[PROVIDED DATA]:
* begin *

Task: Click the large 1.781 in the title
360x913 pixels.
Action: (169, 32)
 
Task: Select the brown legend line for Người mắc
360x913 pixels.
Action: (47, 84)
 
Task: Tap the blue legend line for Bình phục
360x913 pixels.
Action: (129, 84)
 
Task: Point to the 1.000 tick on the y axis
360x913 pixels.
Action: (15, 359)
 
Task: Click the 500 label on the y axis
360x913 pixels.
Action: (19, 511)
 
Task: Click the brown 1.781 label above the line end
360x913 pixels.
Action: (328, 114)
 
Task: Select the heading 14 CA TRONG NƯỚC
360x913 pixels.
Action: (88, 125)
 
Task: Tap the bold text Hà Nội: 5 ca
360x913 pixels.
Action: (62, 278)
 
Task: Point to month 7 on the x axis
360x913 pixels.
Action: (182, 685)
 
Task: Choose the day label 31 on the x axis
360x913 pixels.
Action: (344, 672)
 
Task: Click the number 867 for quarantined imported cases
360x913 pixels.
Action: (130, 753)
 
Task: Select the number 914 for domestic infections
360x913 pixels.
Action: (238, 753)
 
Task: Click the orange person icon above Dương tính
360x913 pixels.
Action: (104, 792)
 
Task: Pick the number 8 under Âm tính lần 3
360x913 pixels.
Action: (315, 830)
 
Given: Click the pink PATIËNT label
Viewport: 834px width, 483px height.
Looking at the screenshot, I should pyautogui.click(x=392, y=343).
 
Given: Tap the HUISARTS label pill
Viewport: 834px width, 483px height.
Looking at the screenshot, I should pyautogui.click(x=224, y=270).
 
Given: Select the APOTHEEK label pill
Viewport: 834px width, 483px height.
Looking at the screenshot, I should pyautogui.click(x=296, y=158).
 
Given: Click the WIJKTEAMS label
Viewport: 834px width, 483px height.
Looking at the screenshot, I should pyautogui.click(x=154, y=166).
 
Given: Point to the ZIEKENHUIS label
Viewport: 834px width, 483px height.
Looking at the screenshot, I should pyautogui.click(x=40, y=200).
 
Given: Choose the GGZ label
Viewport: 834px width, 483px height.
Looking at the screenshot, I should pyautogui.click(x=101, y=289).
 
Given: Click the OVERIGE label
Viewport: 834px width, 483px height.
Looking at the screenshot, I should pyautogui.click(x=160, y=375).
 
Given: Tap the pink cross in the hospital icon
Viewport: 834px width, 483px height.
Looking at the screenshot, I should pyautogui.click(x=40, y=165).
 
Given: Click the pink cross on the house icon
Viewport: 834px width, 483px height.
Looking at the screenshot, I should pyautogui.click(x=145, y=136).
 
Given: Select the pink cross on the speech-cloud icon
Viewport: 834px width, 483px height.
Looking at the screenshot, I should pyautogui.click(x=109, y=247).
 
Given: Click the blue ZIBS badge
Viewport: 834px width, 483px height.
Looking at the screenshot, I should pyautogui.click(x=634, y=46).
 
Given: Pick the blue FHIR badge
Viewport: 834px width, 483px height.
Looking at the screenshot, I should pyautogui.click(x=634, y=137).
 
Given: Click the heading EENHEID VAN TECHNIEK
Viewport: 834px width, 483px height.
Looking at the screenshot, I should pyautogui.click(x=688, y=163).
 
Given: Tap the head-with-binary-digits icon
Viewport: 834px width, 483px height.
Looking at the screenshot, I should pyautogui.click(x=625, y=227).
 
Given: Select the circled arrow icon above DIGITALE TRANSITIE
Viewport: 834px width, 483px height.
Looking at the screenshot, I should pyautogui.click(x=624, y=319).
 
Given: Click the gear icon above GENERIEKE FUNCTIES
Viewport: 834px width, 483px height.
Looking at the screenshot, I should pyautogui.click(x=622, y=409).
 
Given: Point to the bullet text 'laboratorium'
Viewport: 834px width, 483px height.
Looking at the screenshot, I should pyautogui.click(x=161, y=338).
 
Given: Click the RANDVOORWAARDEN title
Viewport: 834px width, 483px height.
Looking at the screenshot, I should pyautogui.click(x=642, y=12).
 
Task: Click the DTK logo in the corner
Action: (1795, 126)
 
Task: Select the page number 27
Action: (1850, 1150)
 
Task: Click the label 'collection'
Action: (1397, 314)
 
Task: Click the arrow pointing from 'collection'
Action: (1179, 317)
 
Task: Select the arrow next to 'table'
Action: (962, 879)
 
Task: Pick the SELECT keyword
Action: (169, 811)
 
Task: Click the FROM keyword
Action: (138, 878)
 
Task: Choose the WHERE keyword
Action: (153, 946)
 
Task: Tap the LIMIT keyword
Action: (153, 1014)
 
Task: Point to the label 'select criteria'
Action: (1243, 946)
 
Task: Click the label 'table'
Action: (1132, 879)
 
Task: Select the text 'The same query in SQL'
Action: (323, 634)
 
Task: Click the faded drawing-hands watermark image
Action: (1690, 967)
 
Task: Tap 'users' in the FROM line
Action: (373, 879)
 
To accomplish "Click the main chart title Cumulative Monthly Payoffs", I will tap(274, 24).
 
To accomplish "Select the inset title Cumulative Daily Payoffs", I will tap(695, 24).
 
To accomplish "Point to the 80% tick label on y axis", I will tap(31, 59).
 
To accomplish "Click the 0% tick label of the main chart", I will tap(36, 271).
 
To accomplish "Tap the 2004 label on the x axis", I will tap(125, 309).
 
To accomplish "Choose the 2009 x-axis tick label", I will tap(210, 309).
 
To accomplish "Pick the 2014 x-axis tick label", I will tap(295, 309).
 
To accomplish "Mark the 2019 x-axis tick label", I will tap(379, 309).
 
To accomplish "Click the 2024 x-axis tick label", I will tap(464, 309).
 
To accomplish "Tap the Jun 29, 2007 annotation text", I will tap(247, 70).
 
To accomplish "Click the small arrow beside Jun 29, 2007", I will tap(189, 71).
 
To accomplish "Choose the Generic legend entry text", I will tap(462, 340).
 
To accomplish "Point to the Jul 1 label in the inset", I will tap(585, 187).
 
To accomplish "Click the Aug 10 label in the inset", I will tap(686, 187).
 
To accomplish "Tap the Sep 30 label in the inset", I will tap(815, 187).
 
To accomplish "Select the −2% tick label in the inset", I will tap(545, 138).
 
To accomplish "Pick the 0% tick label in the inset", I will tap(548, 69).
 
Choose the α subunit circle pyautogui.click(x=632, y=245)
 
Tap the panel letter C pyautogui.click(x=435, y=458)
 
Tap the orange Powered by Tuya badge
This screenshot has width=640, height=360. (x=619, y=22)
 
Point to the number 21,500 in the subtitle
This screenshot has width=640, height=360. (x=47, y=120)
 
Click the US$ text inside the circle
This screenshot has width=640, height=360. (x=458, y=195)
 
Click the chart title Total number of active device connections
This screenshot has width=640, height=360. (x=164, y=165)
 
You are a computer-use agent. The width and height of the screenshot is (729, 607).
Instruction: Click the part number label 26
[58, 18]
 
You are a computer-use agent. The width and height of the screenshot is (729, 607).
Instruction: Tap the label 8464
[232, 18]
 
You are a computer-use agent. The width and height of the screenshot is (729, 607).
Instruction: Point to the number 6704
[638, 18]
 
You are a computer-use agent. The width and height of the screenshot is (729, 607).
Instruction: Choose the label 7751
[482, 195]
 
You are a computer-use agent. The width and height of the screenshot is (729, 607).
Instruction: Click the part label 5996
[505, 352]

* end *

[EXERCISE REQUIREMENTS]:
Rewrite every line of the entries above as a numbered list, omitting the blank lines.

[FULL RESPONSE]:
1. Task: Click the large 1.781 in the title
2. 360x913 pixels.
3. Action: (169, 32)
4. Task: Select the brown legend line for Người mắc
5. 360x913 pixels.
6. Action: (47, 84)
7. Task: Tap the blue legend line for Bình phục
8. 360x913 pixels.
9. Action: (129, 84)
10. Task: Point to the 1.000 tick on the y axis
11. 360x913 pixels.
12. Action: (15, 359)
13. Task: Click the 500 label on the y axis
14. 360x913 pixels.
15. Action: (19, 511)
16. Task: Click the brown 1.781 label above the line end
17. 360x913 pixels.
18. Action: (328, 114)
19. Task: Select the heading 14 CA TRONG NƯỚC
20. 360x913 pixels.
21. Action: (88, 125)
22. Task: Tap the bold text Hà Nội: 5 ca
23. 360x913 pixels.
24. Action: (62, 278)
25. Task: Point to month 7 on the x axis
26. 360x913 pixels.
27. Action: (182, 685)
28. Task: Choose the day label 31 on the x axis
29. 360x913 pixels.
30. Action: (344, 672)
31. Task: Click the number 867 for quarantined imported cases
32. 360x913 pixels.
33. Action: (130, 753)
34. Task: Select the number 914 for domestic infections
35. 360x913 pixels.
36. Action: (238, 753)
37. Task: Click the orange person icon above Dương tính
38. 360x913 pixels.
39. Action: (104, 792)
40. Task: Pick the number 8 under Âm tính lần 3
41. 360x913 pixels.
42. Action: (315, 830)
43. Given: Click the pink PATIËNT label
44. Viewport: 834px width, 483px height.
45. Looking at the screenshot, I should pyautogui.click(x=392, y=343).
46. Given: Tap the HUISARTS label pill
47. Viewport: 834px width, 483px height.
48. Looking at the screenshot, I should pyautogui.click(x=224, y=270).
49. Given: Select the APOTHEEK label pill
50. Viewport: 834px width, 483px height.
51. Looking at the screenshot, I should pyautogui.click(x=296, y=158).
52. Given: Click the WIJKTEAMS label
53. Viewport: 834px width, 483px height.
54. Looking at the screenshot, I should pyautogui.click(x=154, y=166).
55. Given: Point to the ZIEKENHUIS label
56. Viewport: 834px width, 483px height.
57. Looking at the screenshot, I should pyautogui.click(x=40, y=200).
58. Given: Choose the GGZ label
59. Viewport: 834px width, 483px height.
60. Looking at the screenshot, I should pyautogui.click(x=101, y=289).
61. Given: Click the OVERIGE label
62. Viewport: 834px width, 483px height.
63. Looking at the screenshot, I should pyautogui.click(x=160, y=375).
64. Given: Tap the pink cross in the hospital icon
65. Viewport: 834px width, 483px height.
66. Looking at the screenshot, I should pyautogui.click(x=40, y=165).
67. Given: Click the pink cross on the house icon
68. Viewport: 834px width, 483px height.
69. Looking at the screenshot, I should pyautogui.click(x=145, y=136).
70. Given: Select the pink cross on the speech-cloud icon
71. Viewport: 834px width, 483px height.
72. Looking at the screenshot, I should pyautogui.click(x=109, y=247).
73. Given: Click the blue ZIBS badge
74. Viewport: 834px width, 483px height.
75. Looking at the screenshot, I should pyautogui.click(x=634, y=46).
76. Given: Pick the blue FHIR badge
77. Viewport: 834px width, 483px height.
78. Looking at the screenshot, I should pyautogui.click(x=634, y=137).
79. Given: Click the heading EENHEID VAN TECHNIEK
80. Viewport: 834px width, 483px height.
81. Looking at the screenshot, I should pyautogui.click(x=688, y=163).
82. Given: Tap the head-with-binary-digits icon
83. Viewport: 834px width, 483px height.
84. Looking at the screenshot, I should pyautogui.click(x=625, y=227).
85. Given: Select the circled arrow icon above DIGITALE TRANSITIE
86. Viewport: 834px width, 483px height.
87. Looking at the screenshot, I should pyautogui.click(x=624, y=319).
88. Given: Click the gear icon above GENERIEKE FUNCTIES
89. Viewport: 834px width, 483px height.
90. Looking at the screenshot, I should pyautogui.click(x=622, y=409).
91. Given: Point to the bullet text 'laboratorium'
92. Viewport: 834px width, 483px height.
93. Looking at the screenshot, I should pyautogui.click(x=161, y=338).
94. Given: Click the RANDVOORWAARDEN title
95. Viewport: 834px width, 483px height.
96. Looking at the screenshot, I should pyautogui.click(x=642, y=12).
97. Task: Click the DTK logo in the corner
98. Action: (1795, 126)
99. Task: Select the page number 27
100. Action: (1850, 1150)
101. Task: Click the label 'collection'
102. Action: (1397, 314)
103. Task: Click the arrow pointing from 'collection'
104. Action: (1179, 317)
105. Task: Select the arrow next to 'table'
106. Action: (962, 879)
107. Task: Pick the SELECT keyword
108. Action: (169, 811)
109. Task: Click the FROM keyword
110. Action: (138, 878)
111. Task: Choose the WHERE keyword
112. Action: (153, 946)
113. Task: Tap the LIMIT keyword
114. Action: (153, 1014)
115. Task: Point to the label 'select criteria'
116. Action: (1243, 946)
117. Task: Click the label 'table'
118. Action: (1132, 879)
119. Task: Select the text 'The same query in SQL'
120. Action: (323, 634)
121. Task: Click the faded drawing-hands watermark image
122. Action: (1690, 967)
123. Task: Tap 'users' in the FROM line
124. Action: (373, 879)
125. To accomplish "Click the main chart title Cumulative Monthly Payoffs", I will tap(274, 24).
126. To accomplish "Select the inset title Cumulative Daily Payoffs", I will tap(695, 24).
127. To accomplish "Point to the 80% tick label on y axis", I will tap(31, 59).
128. To accomplish "Click the 0% tick label of the main chart", I will tap(36, 271).
129. To accomplish "Tap the 2004 label on the x axis", I will tap(125, 309).
130. To accomplish "Choose the 2009 x-axis tick label", I will tap(210, 309).
131. To accomplish "Pick the 2014 x-axis tick label", I will tap(295, 309).
132. To accomplish "Mark the 2019 x-axis tick label", I will tap(379, 309).
133. To accomplish "Click the 2024 x-axis tick label", I will tap(464, 309).
134. To accomplish "Tap the Jun 29, 2007 annotation text", I will tap(247, 70).
135. To accomplish "Click the small arrow beside Jun 29, 2007", I will tap(189, 71).
136. To accomplish "Choose the Generic legend entry text", I will tap(462, 340).
137. To accomplish "Point to the Jul 1 label in the inset", I will tap(585, 187).
138. To accomplish "Click the Aug 10 label in the inset", I will tap(686, 187).
139. To accomplish "Tap the Sep 30 label in the inset", I will tap(815, 187).
140. To accomplish "Select the −2% tick label in the inset", I will tap(545, 138).
141. To accomplish "Pick the 0% tick label in the inset", I will tap(548, 69).
142. Choose the α subunit circle pyautogui.click(x=632, y=245)
143. Tap the panel letter C pyautogui.click(x=435, y=458)
144. Tap the orange Powered by Tuya badge
145. This screenshot has width=640, height=360. (x=619, y=22)
146. Point to the number 21,500 in the subtitle
147. This screenshot has width=640, height=360. (x=47, y=120)
148. Click the US$ text inside the circle
149. This screenshot has width=640, height=360. (x=458, y=195)
150. Click the chart title Total number of active device connections
151. This screenshot has width=640, height=360. (x=164, y=165)
152. You are a computer-use agent. The width and height of the screenshot is (729, 607).
153. Instruction: Click the part number label 26
154. [58, 18]
155. You are a computer-use agent. The width and height of the screenshot is (729, 607).
156. Instruction: Tap the label 8464
157. [232, 18]
158. You are a computer-use agent. The width and height of the screenshot is (729, 607).
159. Instruction: Point to the number 6704
160. [638, 18]
161. You are a computer-use agent. The width and height of the screenshot is (729, 607).
162. Instruction: Choose the label 7751
163. [482, 195]
164. You are a computer-use agent. The width and height of the screenshot is (729, 607).
165. Instruction: Click the part label 5996
166. [505, 352]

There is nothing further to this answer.